In this research we produced results and knowledge showing several things. First, we found that this newly-thawed carbon is vulnerable to bacterial degradation to carbon dioxide, even if the ancient carbon was up to 8,000 years old. Second, we found that when this thawed carbon was exposed to sunlight at Earth?s surface, the sunlight itself could degrade the newer and also the ancient carbon to produce carbon dioxide. In addition, we found that there was an interaction between the sunlight and the bacteria that worked as follows ? when the soil carbon was exposed to sunlight, it altered the carbon and allowed the bacteria to degrade more of it than they could when the carbon was in the dark. That is, exposing the carbon in these frozen soils to sunlight stimulated the bacteria to produce even more carbon dioxide. Third, we discovered that chemical reactions in soils can degrade organic carbon to carbon dioxide, without the help of bacteria or sunlight. This chemical degradation of soil carbon is substantial, and should be considered in our understanding of how carbon is degraded in soils and in our predictions of the amounts of soil carbon degraded to carbon dioxide in the near-term future. Finally, we found that newly-thawed soils supported the species of bacteria that use iron to gain energy and grow, which degrades organic carbon to carbon dioxide in the process. These iron-using bacteria may thus stimulate the production of carbon dioxide in previously frozen soils that are rich in iron, and these iron-rich soils are found in many areas of the Arctic.

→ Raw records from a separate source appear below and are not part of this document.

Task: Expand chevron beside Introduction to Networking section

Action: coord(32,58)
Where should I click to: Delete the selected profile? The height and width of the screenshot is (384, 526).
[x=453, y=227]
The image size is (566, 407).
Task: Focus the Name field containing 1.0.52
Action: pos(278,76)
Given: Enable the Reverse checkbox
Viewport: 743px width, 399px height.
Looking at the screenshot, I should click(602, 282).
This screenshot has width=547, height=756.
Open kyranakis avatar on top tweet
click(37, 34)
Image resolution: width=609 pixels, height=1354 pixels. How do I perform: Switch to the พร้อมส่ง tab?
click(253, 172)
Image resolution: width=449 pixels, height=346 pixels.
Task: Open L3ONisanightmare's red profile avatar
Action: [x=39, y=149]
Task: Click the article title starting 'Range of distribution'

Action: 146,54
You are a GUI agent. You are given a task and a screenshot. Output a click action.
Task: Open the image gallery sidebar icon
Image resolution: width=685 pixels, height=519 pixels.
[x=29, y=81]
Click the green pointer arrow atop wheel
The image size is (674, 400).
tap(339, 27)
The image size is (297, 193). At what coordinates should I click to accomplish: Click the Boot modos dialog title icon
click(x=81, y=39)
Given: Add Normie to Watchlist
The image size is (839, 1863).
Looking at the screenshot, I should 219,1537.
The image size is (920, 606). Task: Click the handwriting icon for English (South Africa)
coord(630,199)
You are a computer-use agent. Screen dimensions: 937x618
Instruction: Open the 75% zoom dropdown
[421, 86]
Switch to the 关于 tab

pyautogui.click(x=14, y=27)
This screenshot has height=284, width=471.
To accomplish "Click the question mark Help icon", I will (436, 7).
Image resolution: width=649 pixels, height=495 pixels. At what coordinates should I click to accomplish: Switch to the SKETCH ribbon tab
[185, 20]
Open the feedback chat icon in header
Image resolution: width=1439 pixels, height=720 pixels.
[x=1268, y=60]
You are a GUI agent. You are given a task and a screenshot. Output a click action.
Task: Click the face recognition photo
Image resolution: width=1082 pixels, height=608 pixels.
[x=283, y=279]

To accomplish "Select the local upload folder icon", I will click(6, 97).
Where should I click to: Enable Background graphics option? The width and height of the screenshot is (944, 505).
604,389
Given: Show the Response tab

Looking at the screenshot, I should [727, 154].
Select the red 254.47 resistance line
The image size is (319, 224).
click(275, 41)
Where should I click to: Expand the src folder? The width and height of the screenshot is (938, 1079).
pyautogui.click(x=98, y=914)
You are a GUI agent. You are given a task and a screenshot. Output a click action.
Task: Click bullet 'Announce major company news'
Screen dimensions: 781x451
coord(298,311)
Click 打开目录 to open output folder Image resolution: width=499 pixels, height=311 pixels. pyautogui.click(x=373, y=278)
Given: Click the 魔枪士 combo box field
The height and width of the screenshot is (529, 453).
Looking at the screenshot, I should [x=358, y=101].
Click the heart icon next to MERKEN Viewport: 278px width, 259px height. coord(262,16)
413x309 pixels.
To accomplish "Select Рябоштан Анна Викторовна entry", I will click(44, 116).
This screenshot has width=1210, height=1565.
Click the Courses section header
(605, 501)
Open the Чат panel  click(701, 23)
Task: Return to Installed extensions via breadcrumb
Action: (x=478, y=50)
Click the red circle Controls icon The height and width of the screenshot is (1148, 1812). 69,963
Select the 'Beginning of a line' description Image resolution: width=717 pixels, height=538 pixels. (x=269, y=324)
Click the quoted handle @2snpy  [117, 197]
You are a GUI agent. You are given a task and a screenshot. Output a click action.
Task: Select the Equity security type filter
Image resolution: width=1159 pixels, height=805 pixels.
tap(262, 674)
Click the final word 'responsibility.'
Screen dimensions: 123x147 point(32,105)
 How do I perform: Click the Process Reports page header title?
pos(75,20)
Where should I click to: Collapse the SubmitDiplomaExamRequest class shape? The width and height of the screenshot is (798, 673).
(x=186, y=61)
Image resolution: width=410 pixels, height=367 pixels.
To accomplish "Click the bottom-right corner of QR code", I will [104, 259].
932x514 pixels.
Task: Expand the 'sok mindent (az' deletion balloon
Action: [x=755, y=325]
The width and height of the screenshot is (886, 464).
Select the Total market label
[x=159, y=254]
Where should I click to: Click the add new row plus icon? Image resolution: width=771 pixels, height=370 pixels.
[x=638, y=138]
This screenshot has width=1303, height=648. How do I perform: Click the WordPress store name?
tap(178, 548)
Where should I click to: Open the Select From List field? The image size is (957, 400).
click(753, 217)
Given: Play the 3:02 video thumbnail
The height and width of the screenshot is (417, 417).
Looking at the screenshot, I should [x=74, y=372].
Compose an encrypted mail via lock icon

Broader Impacts. The main driver of climate change and global warming is the human input of heat-trapping gases (greenhouse gases) into the atmosphere, and this input is currently about 9 billion tons of carbon per year (released as carbon dioxide). This human input has disrupted the natural behavior of carbon on Earth to the point that we are quickly warming our planet, which threatens food production, business and economics, coastlines and infrastructure, and the overall well-being of humans. This NSF research has helped scientists to constrain our understanding of the potential strength of how the Arctic will amplify global warming in this century. In turn, this new knowledge will help managers and decision makers in society to better prepare for, reduce, or adapt to the impacts of climate change we will continue to face. Finally, this research project contributed to teaching and outreach through the NSF PolarTREC program for high school teachers, the NSF Research Experience for Undergraduates, and the training of graduate students as well as presentations and articles in the popular press.